The ICBF bought some 60 plane tickets in the past months, including two yesterday.
ICBF president Kareem Abdullah told Gulf Times that they were also giving food and financial help to those who were in dire need and sick.
“We are very happy to solve most of the problems of our people today and we will continue to help them,” he said.
The ambassador said 42 Indians were in prison but he did not give details about their cases.
He noted that a total of 778 Indian expatriate workers had sought the embassy’s assistance in the last eight months during the Open House held on the last Friday of each month.
At least 11 persons came to the embassy yesterday and several of the cases included delayed salaries. But the ambassador stressed that these cases were only “minor in nature”.
“Some are about salary and pending dues in one or two cases, a maltreatment case and a couple of cases were about securing exit permits,” he added.
Arora said the Open House served a useful purpose in addressing “any urgent, consular, and labour issues that our community may have”.
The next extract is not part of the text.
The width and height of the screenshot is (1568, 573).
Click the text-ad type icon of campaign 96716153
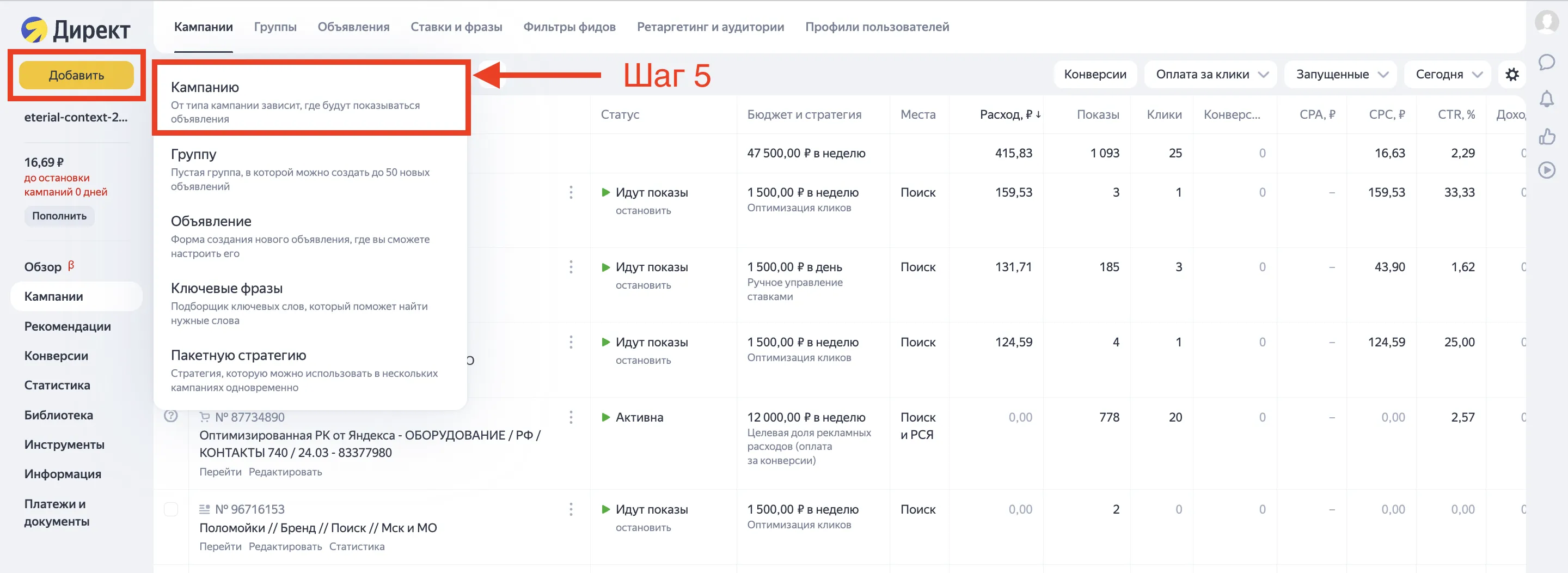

Embassy officials said they regularly visited the deportees and met local officials to lessen these cases.
In an interview, a labourer who is seeking the embassy’s help said he was duped by an agency in India.
He said he paid QR7,000 and signed a contract for a salary of QR1,100 but when he arrived in Qatar the company paid him only QR800. He was given only one month’s salary and had not been paid for the past five months.